Lo scontro con Schifani è sotterraneo e deciso, e tocca varie questioni: il turismo, la Sac di Catania, le nomine nella sanità. Il governatore, per altro, non sarebbe intenzionato ad avallare alcuna sanatoria edilizia (l’argomento è in discussione, da mesi, in commissione Territorio e Ambiente e porta la firma del capogruppo di FdI, Giorgio Assenza). Si attende solo la scintilla. E le ripercussioni sarebbero imprevedibili. Ma ciò che conta, in attesa che la politica si assesti, è mantenere un assetto dormiente. Continuare a non governare. Occuparsi di macro temi dai quali è impossibile spremere un po’ di succo (vedi caro voli). Il paradosso è che alla Regione, ormai da dieci mesi, tutti conoscono il modus operandi e riescono a crogiolarcisi dentro. Al Comune, invece, qualcosa è successo. Fare il sindaco non è solo indossare la fascia, ma provare a essere operativo e risolvere i problemi (come al Cimitero dei Rotoli). Ma riuscirci non basta, e così la giostra riprende a girare a vuoto.

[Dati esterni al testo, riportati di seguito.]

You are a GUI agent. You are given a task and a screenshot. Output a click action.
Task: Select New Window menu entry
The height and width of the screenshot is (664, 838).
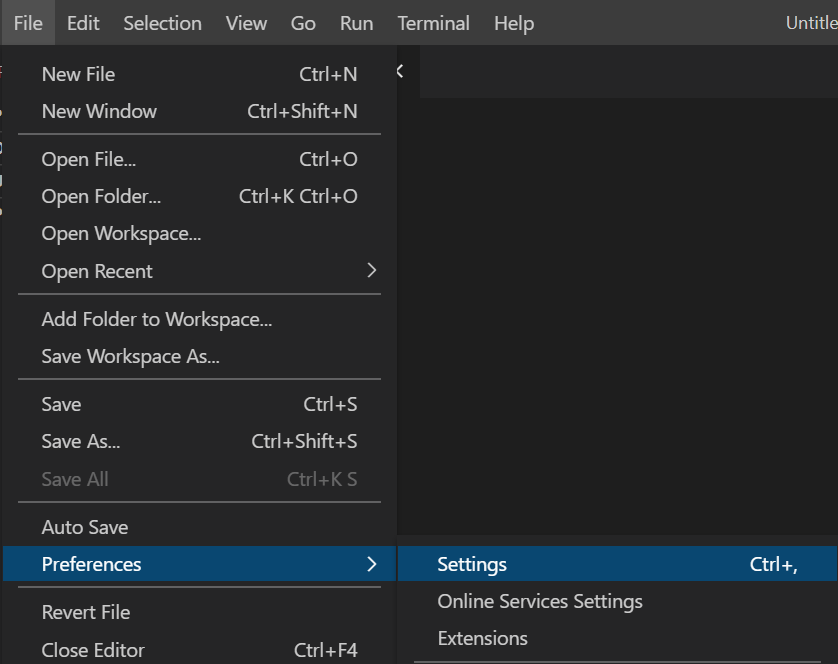(x=99, y=111)
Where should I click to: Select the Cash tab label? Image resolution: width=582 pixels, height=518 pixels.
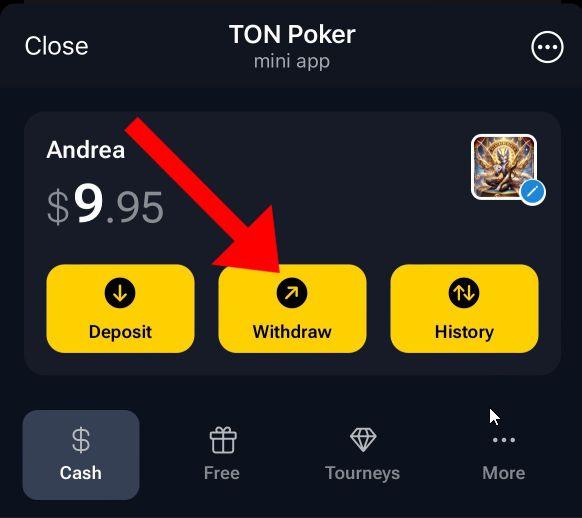(x=81, y=473)
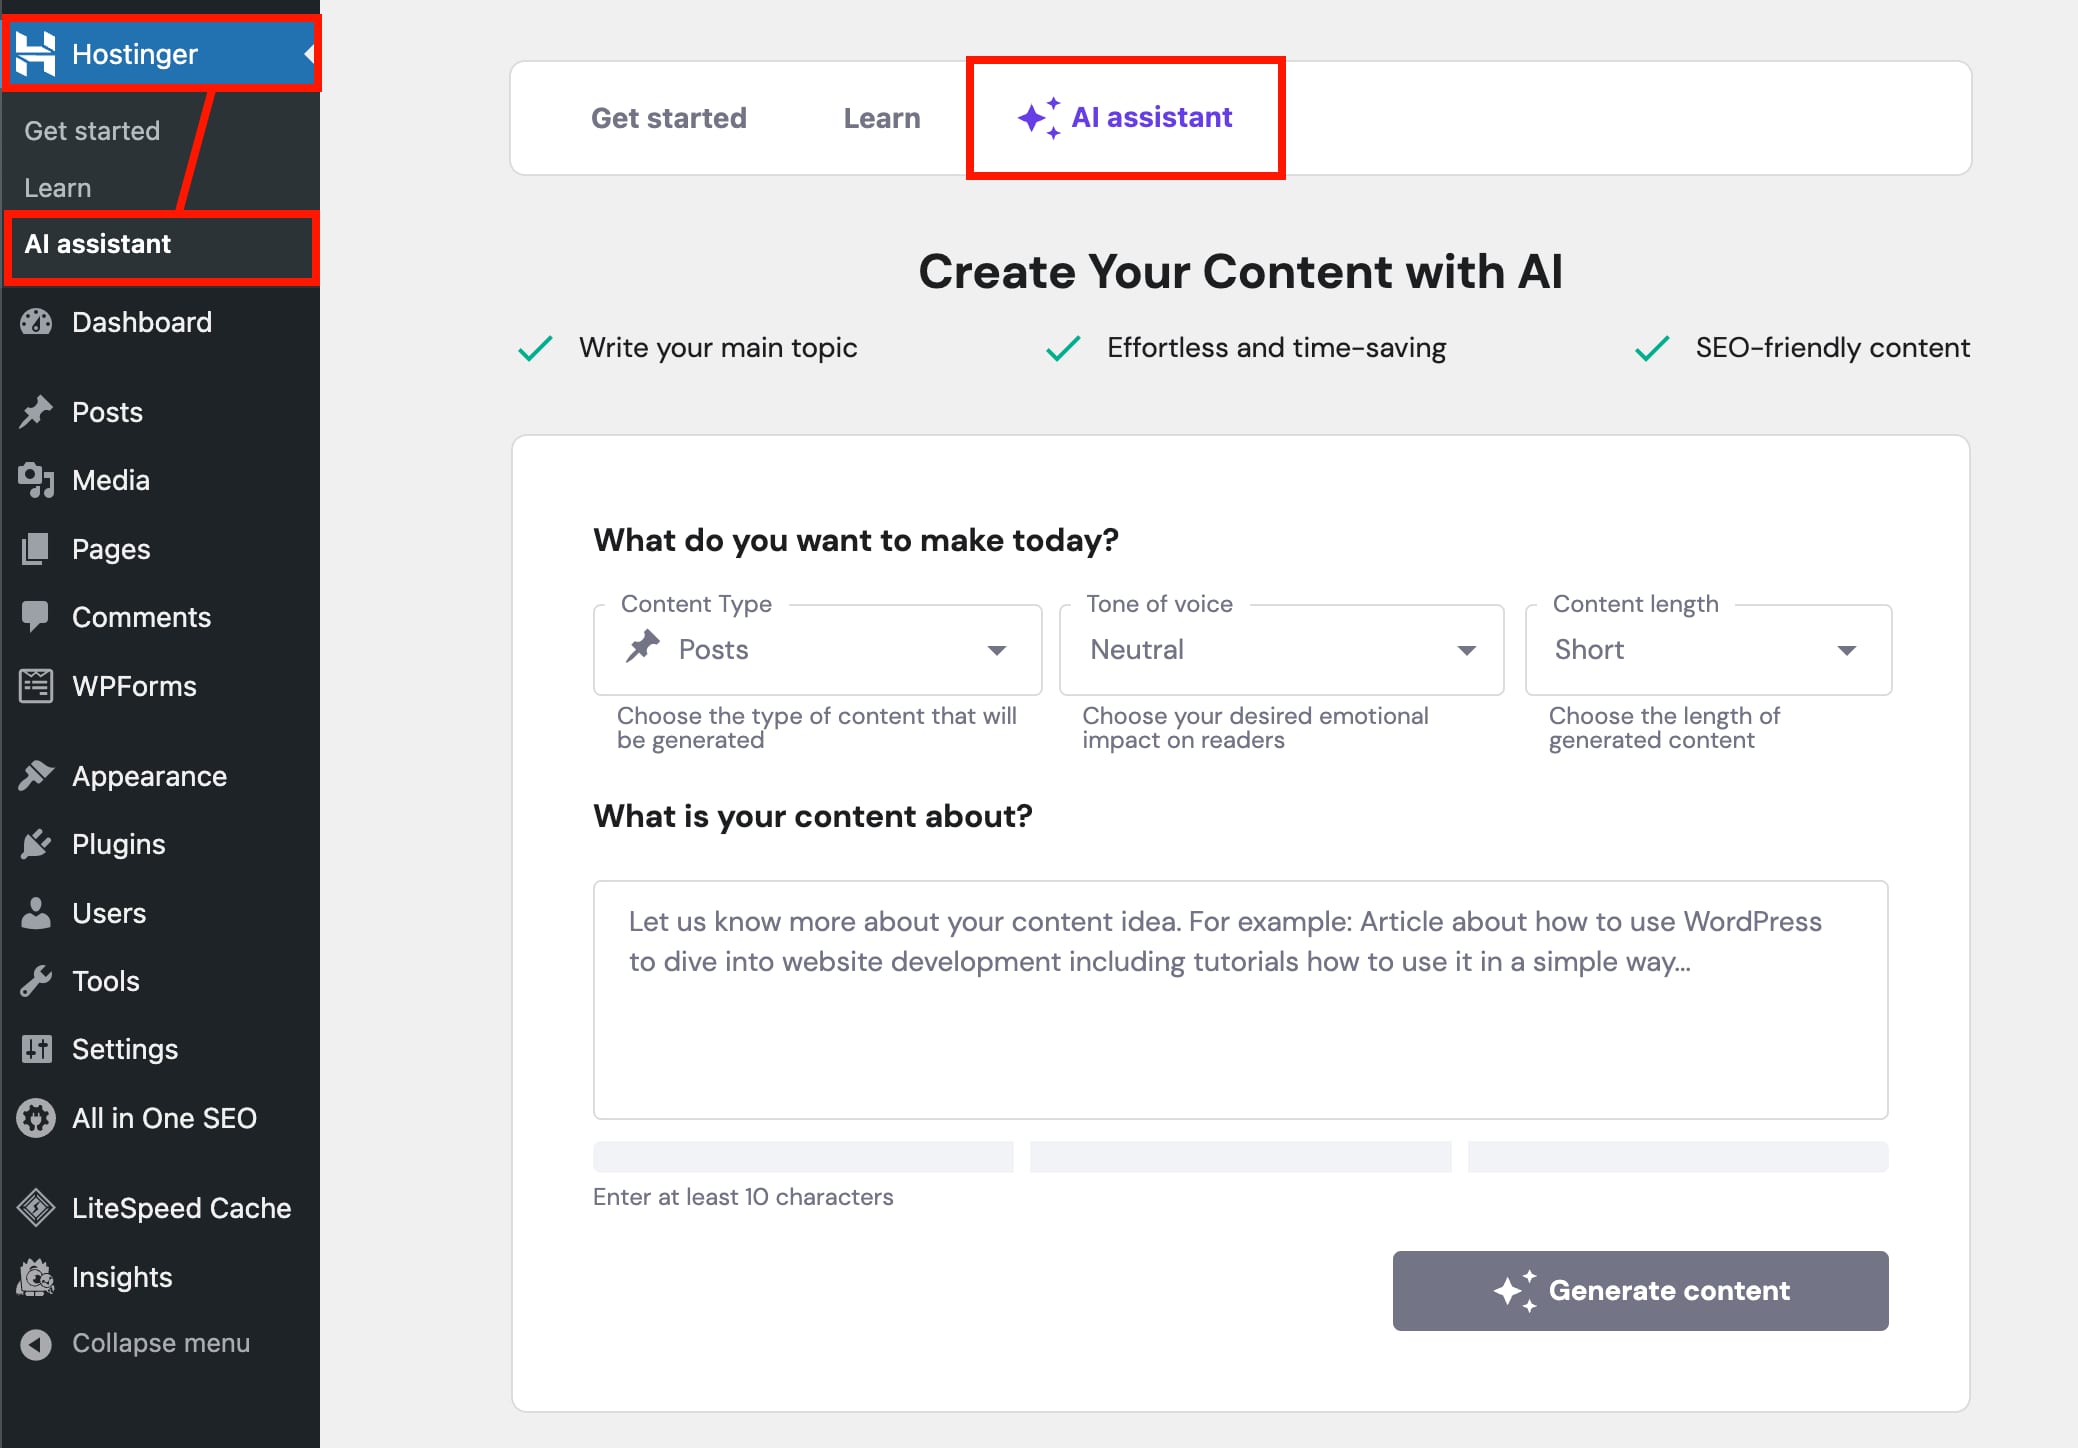Switch to the Learn tab
Image resolution: width=2078 pixels, height=1448 pixels.
tap(882, 118)
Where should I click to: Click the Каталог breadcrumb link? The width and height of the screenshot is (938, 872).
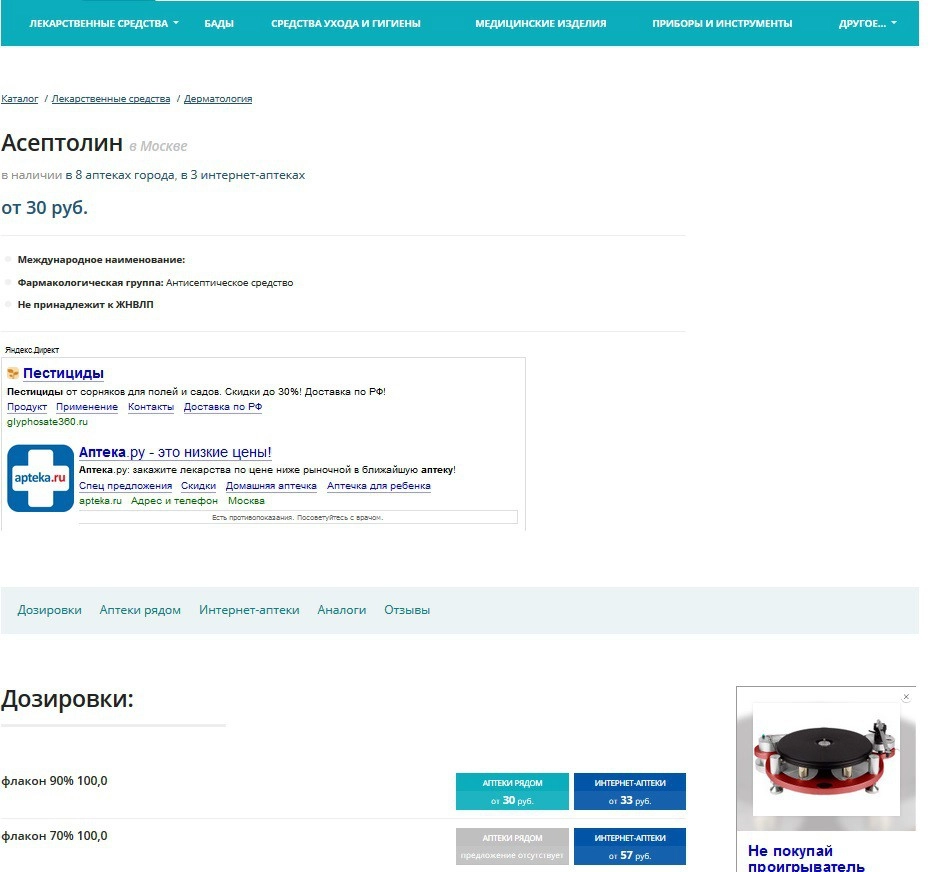(20, 99)
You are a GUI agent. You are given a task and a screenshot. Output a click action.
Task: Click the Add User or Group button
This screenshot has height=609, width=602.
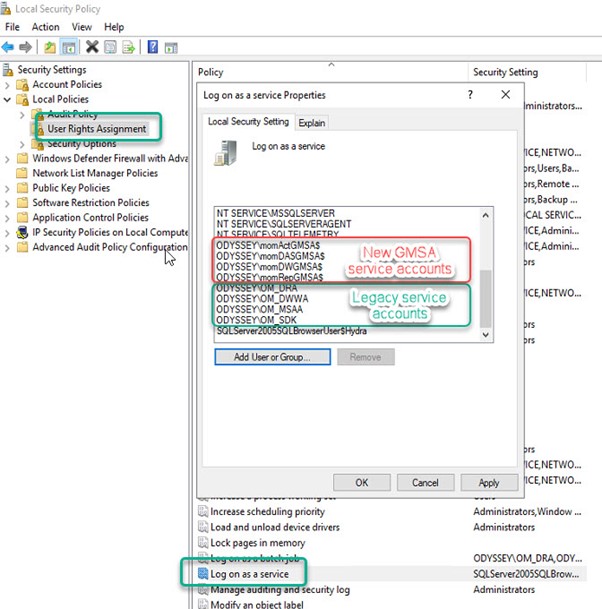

Schifani e Lagalla giungeranno alla tregua nel miglior interesse di entrambi. Ma ci vorrà del tempo perché lo stesso avvenga nel centrodestra siciliano. Siamo al 22 settembre e al di là delle cosuzze discusse nelle commissioni di merito all’Ars, non c’è alcuna traccia di governo Solo chiacchiere sparse: sulla rimodulazione della spesa dei fondi europei (scadenza 31 dicembre); sulla prossima Legge di Stabilità (scadenza 31 dicembre); sulle sante nomine (scadenza 31 ottobre). Tutto è occasione di rinvio, ma non è chiaro a favore di quale prospettiva. O meglio, si capisce benissimo ma in pochi sono disposti ad ammetterlo: le Europee. Benvenuti all’ennesima campagna elettorale.